If you have diabetes, keep the condition under control with diet, exercise, faithful monitoring of blood glucose, and other measures recommended by your doctor. The hemoglobin A1c test, often called the "diabetic report card," provides an objective measure of your average blood sugar control over the preceding two to three months. Your result should be less than 7 percent if you have diabetes and less than 6 percent if you do not. Your doctor may ask you to check your blood sugar with a glucose monitor several times each day. Give your doctor written records of your monitor's reports.
Take your medicine at the time and in the dosage your doctor recommends. You may need to take oral medication or insulin injections for improved control. Resist the temptations of fast food, bakery windows, and dinner-party indulgences; your diabetic diet may be your best protection against heart failure.
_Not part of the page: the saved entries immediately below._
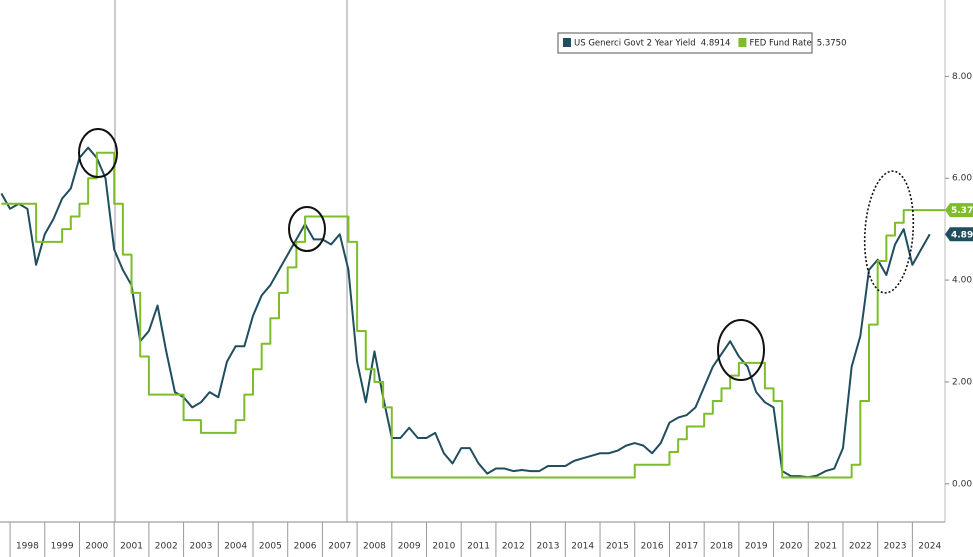 The height and width of the screenshot is (557, 973). What do you see at coordinates (236, 547) in the screenshot?
I see `x-tick-label: 2004` at bounding box center [236, 547].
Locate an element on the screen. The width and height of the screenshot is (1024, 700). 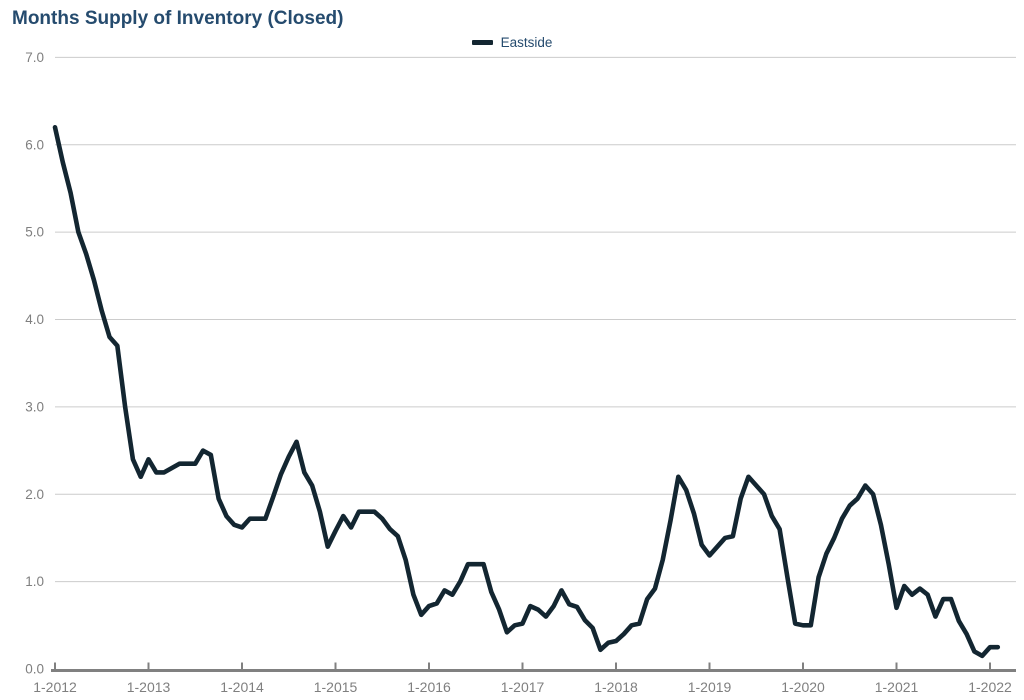
y-tick-label: 7.0 is located at coordinates (34, 58).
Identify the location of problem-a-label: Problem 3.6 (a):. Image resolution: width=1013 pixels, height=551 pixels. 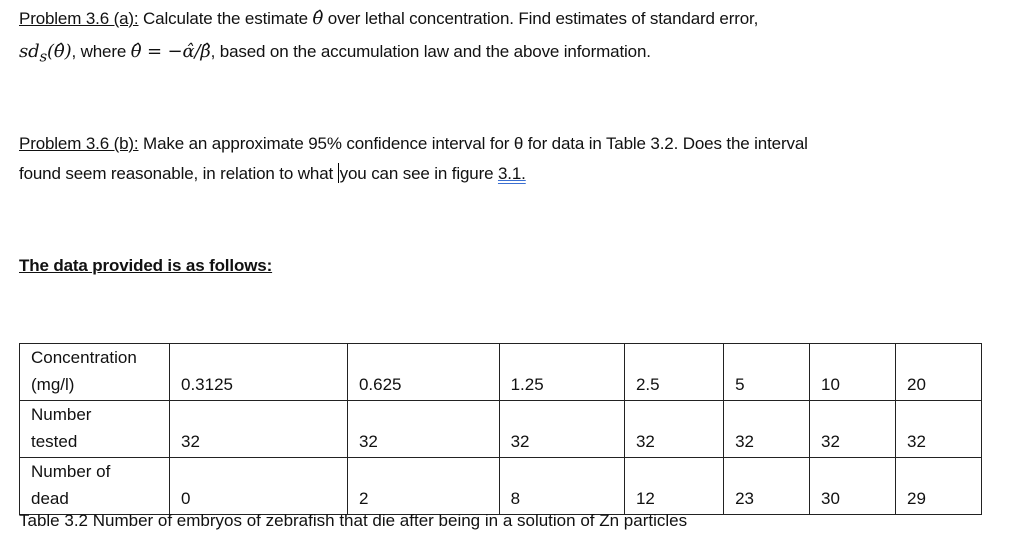
(79, 18).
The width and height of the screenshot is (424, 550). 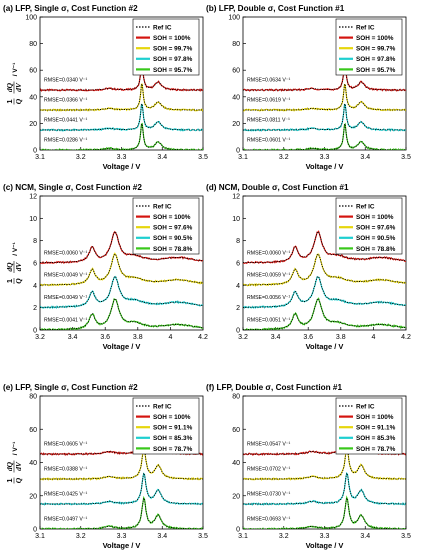 I want to click on y-label-part: dQ, so click(x=10, y=87).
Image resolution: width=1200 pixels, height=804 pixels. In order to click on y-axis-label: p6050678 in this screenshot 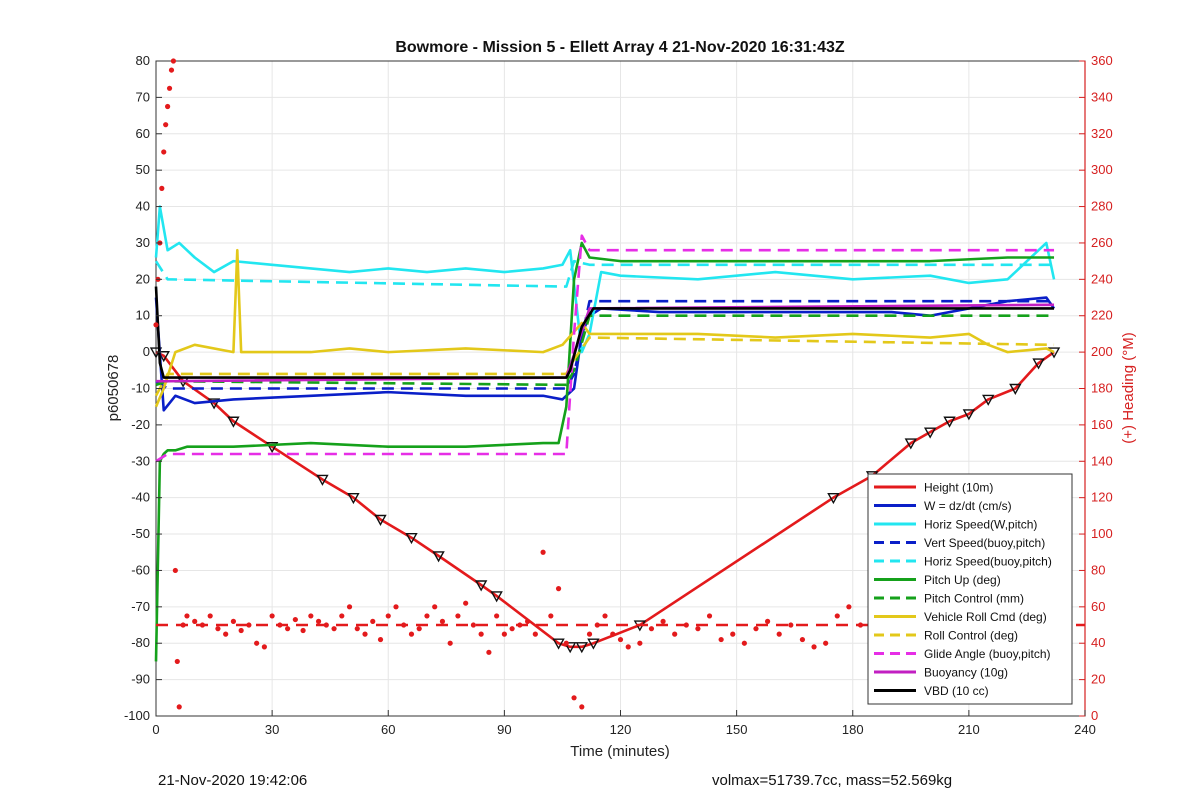, I will do `click(114, 388)`.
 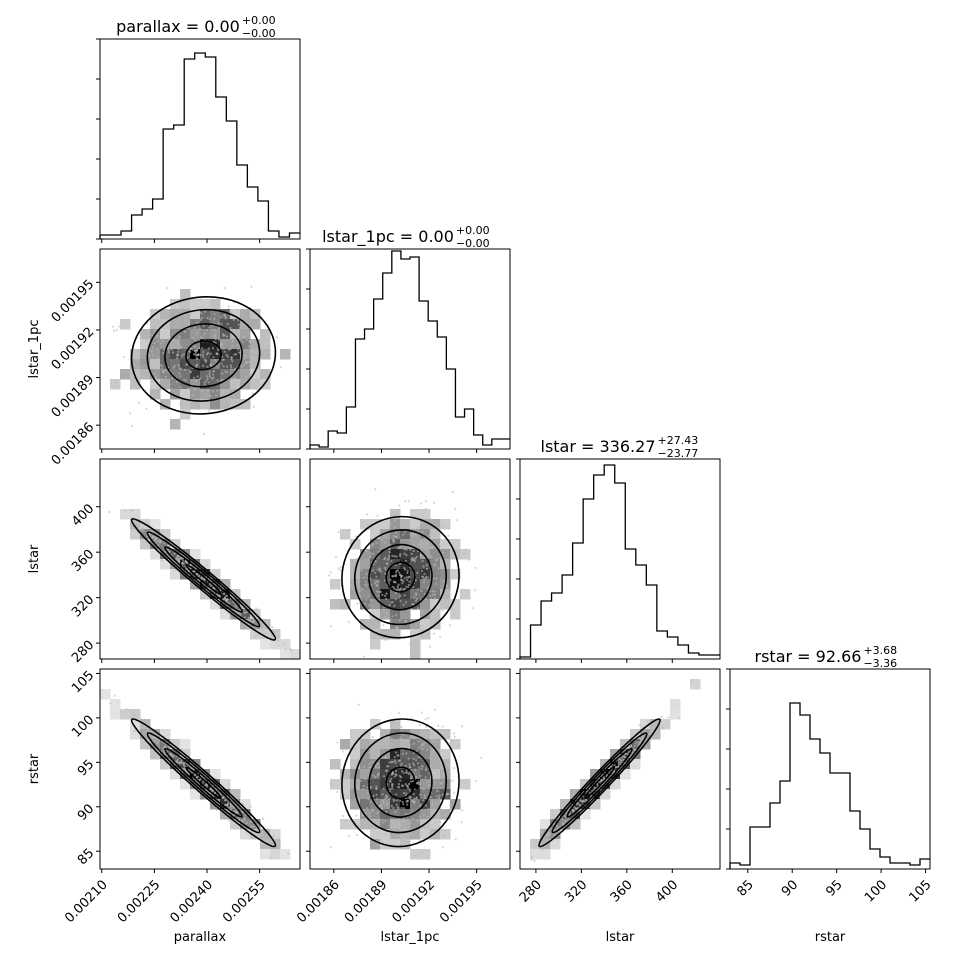 I want to click on panel-frame, so click(x=410, y=769).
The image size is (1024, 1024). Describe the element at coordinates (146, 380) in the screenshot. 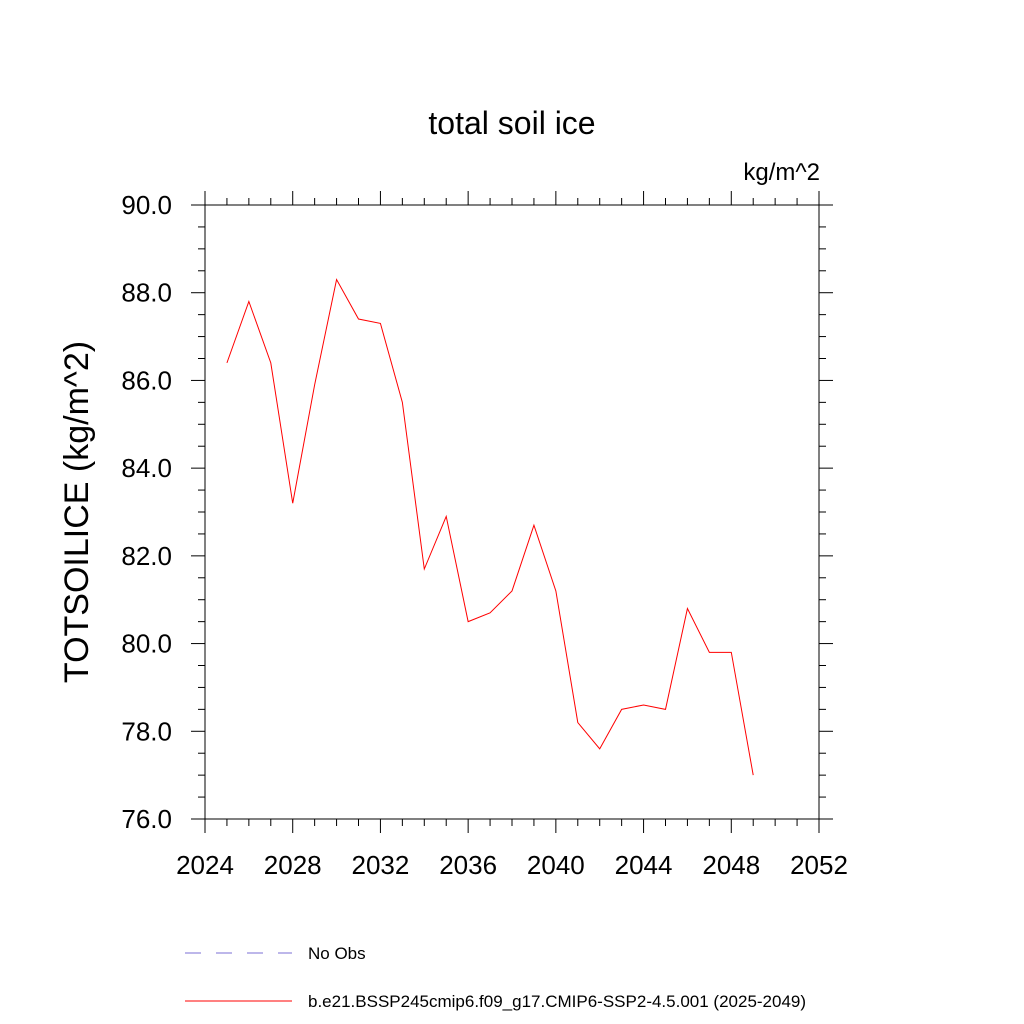

I see `y-tick-label: 86.0` at that location.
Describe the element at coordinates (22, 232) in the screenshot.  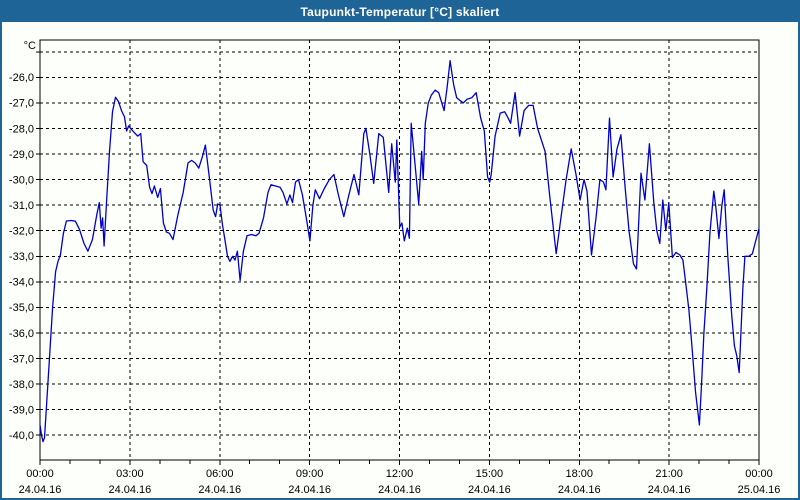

A diabetic specialist and a nutritionist can help you control your diabetes and reduce the risk of developing heart failure.
If any first-degree relatives (parents, siblings, or children) have or had diabetes, kidney disease, high blood pressure, CAD, cardiomyopathy, or other heart problems, you and your doctor need to be on the lookout for early signs of these conditions so steps can be taken to reduce the risk of developing heart failure. Parents with these conditions, whether or not they have heart failure, need to be aware that many of these are at least partly inherited. In these families especially, creating a healthful home is vital to preventing future illness.
About 2.5 million women in the United States have heart failure, and they account for nearly half of all hospital admissions for the disease. Many features of the disease are similar in women and men, but there are important differences:
- Women tend to develop heart failure at an older age than do men.
- Women tend to develop the kind of heart failure with preserved ejection fraction than do men. (Ejection fraction is an estimate of how much blood is being pumped out of the left ventricle of the heart.) Heart failure can occur as a result of a weakened heart muscle (systolic heart failure) or a stiff, inflexible heart muscle (heart failure with preserved ejection fraction). The causes of heart failure in women are often linked to high blood pressure and diabetes mellitus.
- Although the signs and symptoms of heart failure are the same in men and women, women tend to have more symptoms (such as shortness of breath and difficulty exercising) than do men.
- Women generally survive longer than men with heart failure, but they have more difficulty performing normal daily activities than do men.
- Depression associated with heart failure is more common in women than in men.
- Although rare, peripartum cardiomyopathy is a cause of heart failure unique to women. Peripartum cardiomyopathy is the rare development of heart failure within the last month of pregnancy, or within five months after delivery. Peripartum cardiomyopathy occurs without an identifiable cause but, in general, appears to be more common in women aged >30 years old, women of African descent, those with multiple previous gestations, who have had pregnancies with multiple fetuses, or with a history of preeclamsia or eclampsia or maternal cocaine use during pregnancy.
While there is still much to learn about the diagnosis and treatment of heart failure in women, the goals of treatment are the same for men and women: symptom relief, preventing progression of the condition, and improving the duration and quality of life. Treatment options also are the same for women and men, including lifestyle changes, medications, and when indicated, certain devices, and surgery.